Oh how I’d enjoy a nice hot soak right now in my own bath tub at home. My back and stomach are calling out for some pampering tonight and I honestly believe it’s all down to the dinners here that are loaded with corn flour. I couldn’t eat dinner. It was making me feel ill and the distended feeling in my abdomen was terribly uncomfortable.
To make my mood about food worse, Tim left this afternoon hoping there may be a roast cooked for him at home by his Mum. Lucky bugger. I would so enjoy a tasty dinner of real food.
It has been wonderful having Tim here to talk with, laugh, plan and sort stuff out with since Friday afternoon. The curve ball thrown our way on Friday afternoon about alternate accommodation had been playing on my mind, and when I broached the subject with Tim today, he had the same thoughts. We are not doing it. I will stay in hospital. When my immunity is low at the best of times, I pick up colds and virus bugs easily, so it would be reckless and irresponsible to put myself in that situation on purpose for whatever reason the hospital has for suggesting it.
This is the safer environment for me and I intend sticking to it.

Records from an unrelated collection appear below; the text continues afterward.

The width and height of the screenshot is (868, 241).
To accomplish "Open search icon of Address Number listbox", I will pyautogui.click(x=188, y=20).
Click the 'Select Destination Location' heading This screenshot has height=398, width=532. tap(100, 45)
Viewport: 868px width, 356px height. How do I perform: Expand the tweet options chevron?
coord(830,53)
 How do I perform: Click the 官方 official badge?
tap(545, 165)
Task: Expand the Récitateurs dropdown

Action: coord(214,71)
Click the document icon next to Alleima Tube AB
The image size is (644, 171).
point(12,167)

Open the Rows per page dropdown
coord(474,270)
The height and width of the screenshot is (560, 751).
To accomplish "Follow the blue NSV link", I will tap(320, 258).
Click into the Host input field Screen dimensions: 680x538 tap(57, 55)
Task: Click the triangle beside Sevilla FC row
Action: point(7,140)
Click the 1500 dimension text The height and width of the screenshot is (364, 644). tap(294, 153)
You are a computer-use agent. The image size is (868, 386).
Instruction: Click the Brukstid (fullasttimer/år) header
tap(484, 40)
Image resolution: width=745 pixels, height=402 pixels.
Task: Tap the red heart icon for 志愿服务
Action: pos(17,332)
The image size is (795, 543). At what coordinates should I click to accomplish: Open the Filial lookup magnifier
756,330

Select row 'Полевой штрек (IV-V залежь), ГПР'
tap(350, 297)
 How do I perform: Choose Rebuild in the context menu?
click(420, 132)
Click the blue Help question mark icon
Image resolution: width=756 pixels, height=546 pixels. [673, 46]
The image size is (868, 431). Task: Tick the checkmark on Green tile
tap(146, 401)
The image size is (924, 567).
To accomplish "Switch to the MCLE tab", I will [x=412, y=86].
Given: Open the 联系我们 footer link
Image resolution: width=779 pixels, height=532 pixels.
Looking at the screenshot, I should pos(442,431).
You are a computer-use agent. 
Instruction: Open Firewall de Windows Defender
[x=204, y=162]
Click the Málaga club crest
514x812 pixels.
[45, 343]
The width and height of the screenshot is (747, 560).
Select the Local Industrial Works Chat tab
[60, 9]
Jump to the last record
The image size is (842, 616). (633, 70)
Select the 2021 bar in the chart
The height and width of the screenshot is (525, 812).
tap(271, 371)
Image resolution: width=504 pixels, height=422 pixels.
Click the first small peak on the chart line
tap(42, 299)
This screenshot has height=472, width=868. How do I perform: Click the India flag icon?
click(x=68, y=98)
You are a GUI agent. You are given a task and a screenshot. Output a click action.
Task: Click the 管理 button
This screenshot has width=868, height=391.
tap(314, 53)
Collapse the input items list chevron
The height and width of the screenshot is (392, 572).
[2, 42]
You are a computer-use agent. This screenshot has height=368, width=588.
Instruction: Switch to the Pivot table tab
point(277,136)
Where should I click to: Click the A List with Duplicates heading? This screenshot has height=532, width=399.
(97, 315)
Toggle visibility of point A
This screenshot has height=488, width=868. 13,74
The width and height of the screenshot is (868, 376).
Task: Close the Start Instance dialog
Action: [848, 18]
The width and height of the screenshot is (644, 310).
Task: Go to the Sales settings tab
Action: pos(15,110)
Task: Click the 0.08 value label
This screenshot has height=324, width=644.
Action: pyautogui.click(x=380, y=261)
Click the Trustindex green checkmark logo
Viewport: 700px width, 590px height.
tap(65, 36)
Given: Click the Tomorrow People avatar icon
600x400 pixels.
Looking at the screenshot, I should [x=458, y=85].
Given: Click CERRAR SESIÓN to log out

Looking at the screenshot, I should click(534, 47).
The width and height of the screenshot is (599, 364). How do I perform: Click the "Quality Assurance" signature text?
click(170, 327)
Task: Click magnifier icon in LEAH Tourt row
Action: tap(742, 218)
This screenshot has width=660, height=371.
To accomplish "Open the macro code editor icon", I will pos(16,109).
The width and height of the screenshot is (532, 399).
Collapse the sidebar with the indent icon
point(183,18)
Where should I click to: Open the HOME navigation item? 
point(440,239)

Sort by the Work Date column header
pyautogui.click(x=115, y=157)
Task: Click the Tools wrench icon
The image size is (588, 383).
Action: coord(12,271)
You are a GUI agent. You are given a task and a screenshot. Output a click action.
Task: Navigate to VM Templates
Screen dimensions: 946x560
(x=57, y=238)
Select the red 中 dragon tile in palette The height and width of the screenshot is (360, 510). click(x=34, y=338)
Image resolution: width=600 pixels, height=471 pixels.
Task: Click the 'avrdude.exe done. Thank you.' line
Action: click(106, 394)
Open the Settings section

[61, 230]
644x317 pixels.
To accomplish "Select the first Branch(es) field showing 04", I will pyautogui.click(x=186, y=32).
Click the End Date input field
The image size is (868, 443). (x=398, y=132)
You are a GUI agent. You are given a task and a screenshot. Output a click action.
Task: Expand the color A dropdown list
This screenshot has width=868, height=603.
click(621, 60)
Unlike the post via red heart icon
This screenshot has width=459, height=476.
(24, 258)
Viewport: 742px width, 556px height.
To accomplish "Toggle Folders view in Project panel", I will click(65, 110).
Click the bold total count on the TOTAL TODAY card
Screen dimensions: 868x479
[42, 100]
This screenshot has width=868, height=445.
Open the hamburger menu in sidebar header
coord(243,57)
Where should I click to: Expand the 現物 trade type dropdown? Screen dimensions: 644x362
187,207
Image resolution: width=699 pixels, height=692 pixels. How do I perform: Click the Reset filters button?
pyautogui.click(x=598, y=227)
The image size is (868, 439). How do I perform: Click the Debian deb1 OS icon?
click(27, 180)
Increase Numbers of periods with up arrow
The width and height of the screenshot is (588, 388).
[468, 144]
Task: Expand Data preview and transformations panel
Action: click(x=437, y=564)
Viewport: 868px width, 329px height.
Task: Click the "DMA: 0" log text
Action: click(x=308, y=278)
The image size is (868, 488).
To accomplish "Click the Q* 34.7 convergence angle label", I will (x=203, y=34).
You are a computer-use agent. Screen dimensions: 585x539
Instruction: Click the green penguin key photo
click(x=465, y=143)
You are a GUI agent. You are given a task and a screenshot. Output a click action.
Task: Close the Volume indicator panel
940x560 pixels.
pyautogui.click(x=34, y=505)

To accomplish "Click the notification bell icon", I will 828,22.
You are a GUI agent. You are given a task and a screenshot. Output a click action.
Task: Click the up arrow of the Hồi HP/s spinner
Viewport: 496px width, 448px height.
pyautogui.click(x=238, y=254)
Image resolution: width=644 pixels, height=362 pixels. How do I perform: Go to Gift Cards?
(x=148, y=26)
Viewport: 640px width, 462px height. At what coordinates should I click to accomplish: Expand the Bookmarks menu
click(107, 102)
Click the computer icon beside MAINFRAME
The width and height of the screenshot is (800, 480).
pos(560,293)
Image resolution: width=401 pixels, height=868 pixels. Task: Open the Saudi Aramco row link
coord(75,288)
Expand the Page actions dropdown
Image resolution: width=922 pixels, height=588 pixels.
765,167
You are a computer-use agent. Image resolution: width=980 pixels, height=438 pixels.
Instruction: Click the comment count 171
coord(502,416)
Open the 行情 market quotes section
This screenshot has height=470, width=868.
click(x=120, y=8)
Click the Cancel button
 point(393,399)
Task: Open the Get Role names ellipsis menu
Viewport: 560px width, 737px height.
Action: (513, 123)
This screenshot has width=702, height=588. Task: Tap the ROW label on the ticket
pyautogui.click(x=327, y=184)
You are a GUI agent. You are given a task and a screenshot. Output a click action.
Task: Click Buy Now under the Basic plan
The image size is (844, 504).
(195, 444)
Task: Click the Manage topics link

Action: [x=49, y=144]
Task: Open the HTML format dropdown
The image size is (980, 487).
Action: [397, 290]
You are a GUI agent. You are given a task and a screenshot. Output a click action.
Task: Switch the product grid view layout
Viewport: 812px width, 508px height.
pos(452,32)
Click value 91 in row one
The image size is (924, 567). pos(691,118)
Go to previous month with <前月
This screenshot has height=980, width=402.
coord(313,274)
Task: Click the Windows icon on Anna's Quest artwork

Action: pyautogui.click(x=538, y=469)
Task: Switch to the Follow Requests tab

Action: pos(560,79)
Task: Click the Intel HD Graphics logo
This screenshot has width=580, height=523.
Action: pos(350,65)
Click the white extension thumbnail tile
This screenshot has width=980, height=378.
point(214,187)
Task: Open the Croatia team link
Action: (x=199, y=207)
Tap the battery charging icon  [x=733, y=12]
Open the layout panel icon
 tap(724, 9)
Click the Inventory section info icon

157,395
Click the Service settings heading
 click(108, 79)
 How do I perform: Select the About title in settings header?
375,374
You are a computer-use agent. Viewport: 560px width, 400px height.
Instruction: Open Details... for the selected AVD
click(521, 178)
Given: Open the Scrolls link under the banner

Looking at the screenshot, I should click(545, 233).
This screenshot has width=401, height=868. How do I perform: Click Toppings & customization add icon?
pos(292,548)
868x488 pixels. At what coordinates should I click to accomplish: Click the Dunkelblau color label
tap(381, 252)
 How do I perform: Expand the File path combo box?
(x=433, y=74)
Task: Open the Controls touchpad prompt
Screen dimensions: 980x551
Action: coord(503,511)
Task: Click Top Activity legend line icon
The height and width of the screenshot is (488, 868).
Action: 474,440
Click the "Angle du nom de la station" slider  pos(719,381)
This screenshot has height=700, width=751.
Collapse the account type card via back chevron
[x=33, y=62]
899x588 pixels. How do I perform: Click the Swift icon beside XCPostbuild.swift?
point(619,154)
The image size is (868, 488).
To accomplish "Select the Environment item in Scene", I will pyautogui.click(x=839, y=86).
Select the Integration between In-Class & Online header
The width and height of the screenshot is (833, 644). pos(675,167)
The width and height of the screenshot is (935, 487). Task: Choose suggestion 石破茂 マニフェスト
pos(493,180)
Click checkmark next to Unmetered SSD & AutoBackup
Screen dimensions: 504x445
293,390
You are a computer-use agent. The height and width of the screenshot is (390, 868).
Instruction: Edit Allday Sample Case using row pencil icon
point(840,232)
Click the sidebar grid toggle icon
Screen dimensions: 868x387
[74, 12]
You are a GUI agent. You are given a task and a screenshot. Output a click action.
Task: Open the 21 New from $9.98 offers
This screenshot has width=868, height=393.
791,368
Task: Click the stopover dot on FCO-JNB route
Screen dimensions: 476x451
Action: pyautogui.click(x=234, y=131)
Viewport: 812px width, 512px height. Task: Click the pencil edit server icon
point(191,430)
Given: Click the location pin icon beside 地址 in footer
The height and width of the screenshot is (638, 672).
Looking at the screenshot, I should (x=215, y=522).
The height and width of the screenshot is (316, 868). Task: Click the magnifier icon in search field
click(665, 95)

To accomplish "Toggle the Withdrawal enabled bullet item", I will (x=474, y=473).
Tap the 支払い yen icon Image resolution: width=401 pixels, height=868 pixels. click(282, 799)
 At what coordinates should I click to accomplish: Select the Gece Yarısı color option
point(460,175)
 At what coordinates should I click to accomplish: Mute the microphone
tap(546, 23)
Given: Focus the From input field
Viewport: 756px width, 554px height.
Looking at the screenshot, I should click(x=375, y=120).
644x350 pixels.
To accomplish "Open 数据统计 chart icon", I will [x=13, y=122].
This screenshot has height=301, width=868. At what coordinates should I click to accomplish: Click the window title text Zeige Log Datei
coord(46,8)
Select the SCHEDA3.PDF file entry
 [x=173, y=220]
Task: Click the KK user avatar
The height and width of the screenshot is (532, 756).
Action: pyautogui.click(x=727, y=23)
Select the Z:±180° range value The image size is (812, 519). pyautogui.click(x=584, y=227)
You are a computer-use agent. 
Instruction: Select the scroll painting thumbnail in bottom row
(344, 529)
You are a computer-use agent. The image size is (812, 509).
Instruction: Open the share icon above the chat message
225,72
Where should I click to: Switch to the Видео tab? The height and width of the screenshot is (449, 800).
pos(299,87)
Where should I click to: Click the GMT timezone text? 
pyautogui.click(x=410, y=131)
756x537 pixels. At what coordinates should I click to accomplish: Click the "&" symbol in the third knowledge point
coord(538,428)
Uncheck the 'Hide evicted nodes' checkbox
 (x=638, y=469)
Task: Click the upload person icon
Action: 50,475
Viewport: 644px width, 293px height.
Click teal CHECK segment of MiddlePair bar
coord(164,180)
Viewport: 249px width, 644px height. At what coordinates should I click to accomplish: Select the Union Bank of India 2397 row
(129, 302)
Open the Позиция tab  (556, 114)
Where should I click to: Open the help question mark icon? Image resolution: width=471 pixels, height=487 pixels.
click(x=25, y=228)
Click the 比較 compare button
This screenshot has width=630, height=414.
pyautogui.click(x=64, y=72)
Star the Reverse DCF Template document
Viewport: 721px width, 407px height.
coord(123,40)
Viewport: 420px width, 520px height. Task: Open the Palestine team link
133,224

This afternoon Tim and I spent a little time in the Patients’ lounge mainly due to the discomfort of the chair in my room for him to sit in for long periods. The walk up the hallway and round the way is good for me too of course. Tea was made for me, coffee for Tim and we settled down for a nice comfy chat. The TV was blaring with Rachel Ray cooking up a storm which looked rather delicious but very oily. The patients and the visitors here are a little obsessed with preparing their own foods when they can in this limited kitchen facility, and no wonder! One wife was cooking a huge steak for her husband and it smelled yummy but I wonder just how tender it turned out with the way it was grilled/fried.
Everyone is friendly because after all we are in the same boat in one way or another. Some are far worse than I am, some further on than I am, and some are so sad. A young teenager came in with his mother holding his jacket tightly around his chest, and slid onto a lounge chair trying hard to disappear into the folds of the leather. Tears streamed down his face in spite of trying to pretend he was ok. His Dad is in a bad way. After making a cup of coffee for herself, the mother left him alone in the room. He cried silently into the collar of his jacket. Another young woman who is often in the lounge, and I’m unsure if she is a patient or a visitor or even a social worker of some kind, walked over, sat down, held his hand and told him to cry. He did.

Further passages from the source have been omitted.